The Hebrew is relatively straightforward here. We do not need to parse the nuances of verbs such as “do” or “walk.” We can grasp the biblical concepts of “kindness” and “humility.” In fact, the passage shines because of its simple presentation. People can recite it by heart. Perhaps we could say that it is etched into the hearts of many Christians.

But there is always a danger to familiarity. The familiar can be overlooked or neglected.

We can arrive at a clearer understanding of this passage when we contextualize it within the overall passage. So, let’s examine the whole pericope, all eight verses to see what precedes this familiar, pithy, concluding statement.

First, the passage begins with dispute language in verses 1-2. God and God’s people are contending; God is upset with the people and wishes to argue with them through the prophetic voice of Micah. So, God summons “earthly” observers such as the mountains, hills, and earth’s foundations to listen to this dispute.

God will contend with Israel.

Next, in verses 3-5, God provides a recitation of all the wonderful gifts God has provided. This account, dense with imagery, biblical figures, and place names, recounts God’s action for the sake of Israel. It is a brief salvation history with God playing the role of liberator, savior, and provider.

In summary, God says, “I have something I need to bring to your attention, a controversy I need to voice, so listen up. What exactly have I done wrong? I am constantly saving you so that you will always remember my righteous deeds.” It is interesting that God does not accuse Israel of any explicitly wrongdoing; instead, God delivers a self-defense speech. Perhaps, then, it was the case that the people are the ones who actually had a contention with God, a dispute which is not recorded in this prophetic book. Or perhaps this is God’s expert use of rhetoric to remind the people of past acts of salvation.

Now, it is time for the people to respond to God’s complaint. But they have nothing to say in light of God’s powerful and reassuring speech except to ask questions.

The people do not respond with argumentation. They inquire about proper offerings that might be fitting as a response to God’s saving acts.

Finally, in verses 6-8, the language of dispute is dropped altogether, and we read a series of rhetorical questions. Scholars typically compare these questions to those found in entrance liturgies such as Psalm 15, Psalm 24 (see also Isaiah 33:14-16). They are questions one might find worshippers asking as they make their way to the Temple. The four questions heighten the theological drama by identifying progressively excessive gifts: the first question does not name any particular offering; the second question speaks of year old calves; the third question jumps to thousands of rams and ten thousands of rivers of oil; the final question mentions child sacrifice.

The central issue with all the questions concerns the gift, the sacrifice.

What is it, O God, that you want from us? What do you require? Just tell us your favorite offering, and we will surely sacrifice it — even if it is a rather extreme request.

The last verse of this passage — the one most familiar to us — turns the four questions asked in verses 6-7 away from their focus on the types of offerings and toward a focus on the type of person.

God does not want a specific type of offering. God wants a specific type of person.

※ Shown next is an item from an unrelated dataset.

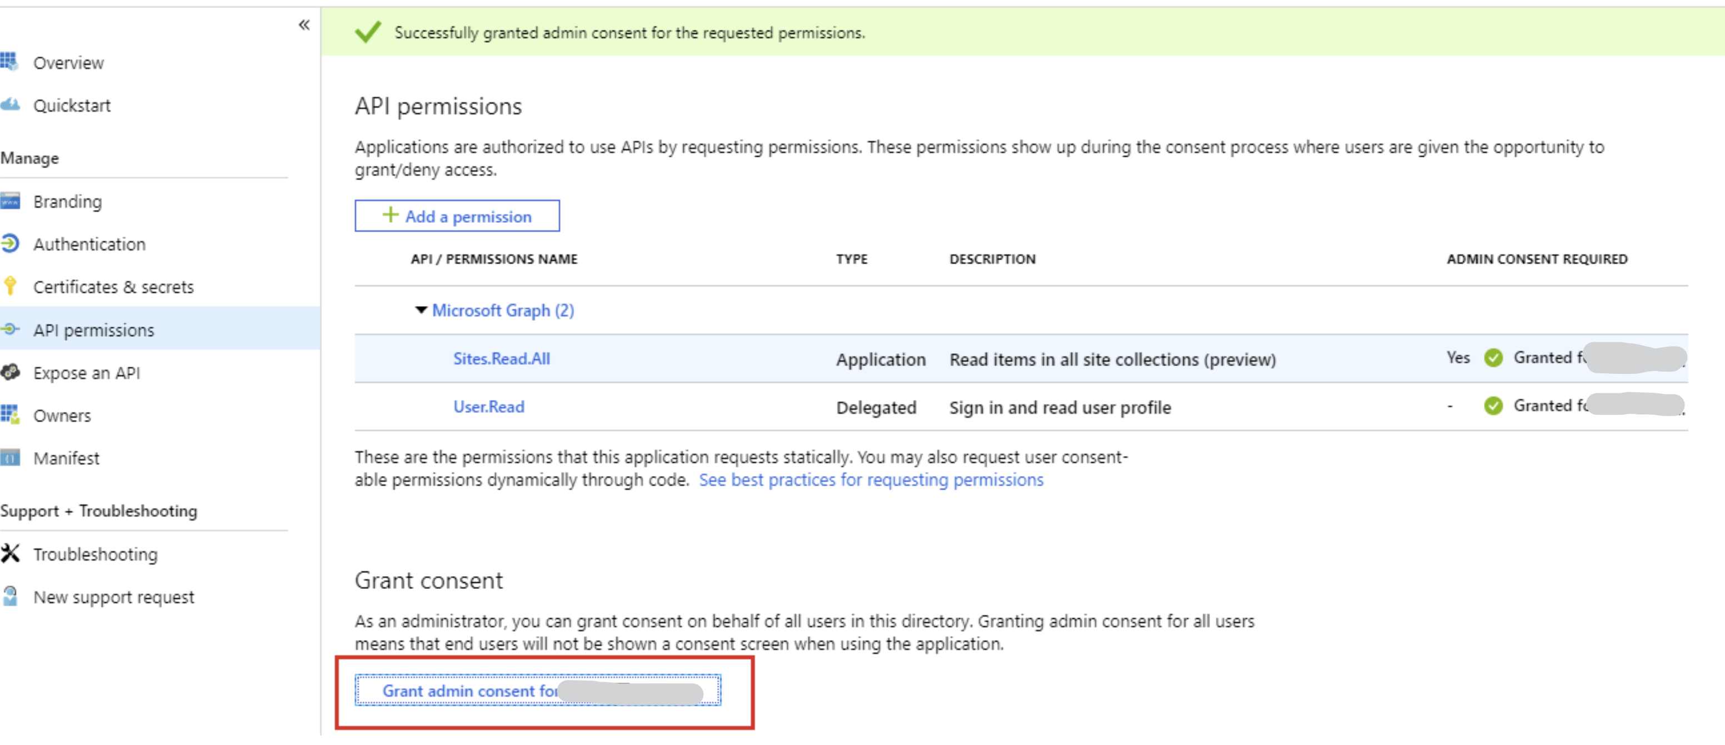Click green granted checkmark for Sites.Read.All
This screenshot has width=1725, height=745.
[x=1493, y=358]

The passage culminates with an answer. It may not be the answer the people expect. In fact, it is not the answer they seek. They have focused on offerings — small and large. They have emphasized sacrificial worship to the exclusion of justice and kindness.

The people have rightly considered the nature of their offerings. But God’s concern here is to point out that God requires more than sacrifice when entering God’s presence.

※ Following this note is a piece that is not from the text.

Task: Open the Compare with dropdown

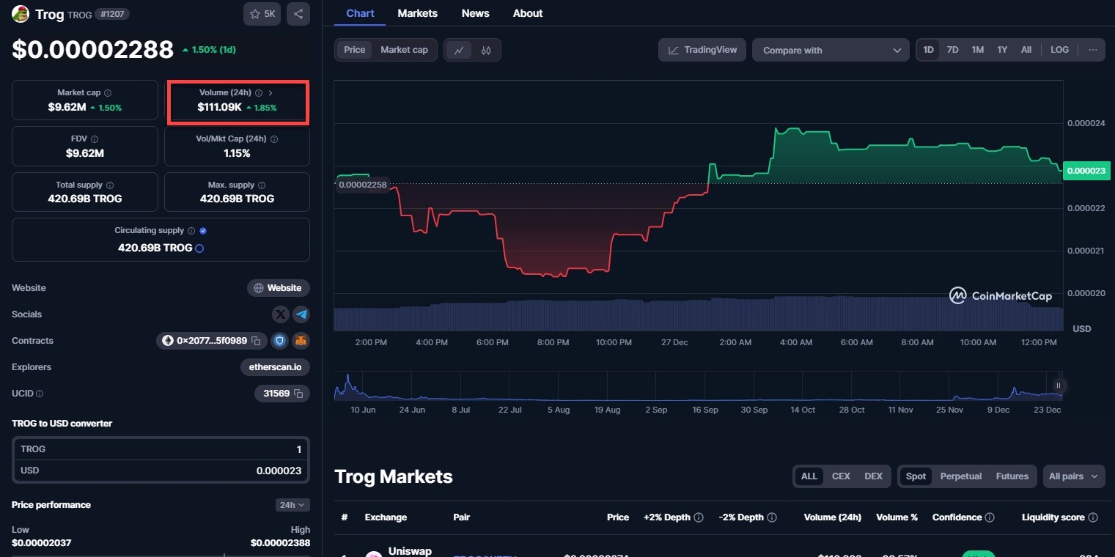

God clarifies what is good. The answer is rather straightforward:

To do justice.

To love kindness.

To walk humbly with your God.

Now that the clarification has been given to us, the more difficult task is to live into these requirements as God’s people. Justice is perhaps not our default operating system. Humility is not second nature.

What actions do these requirements call forth from us as we look into our neighborhoods and cities?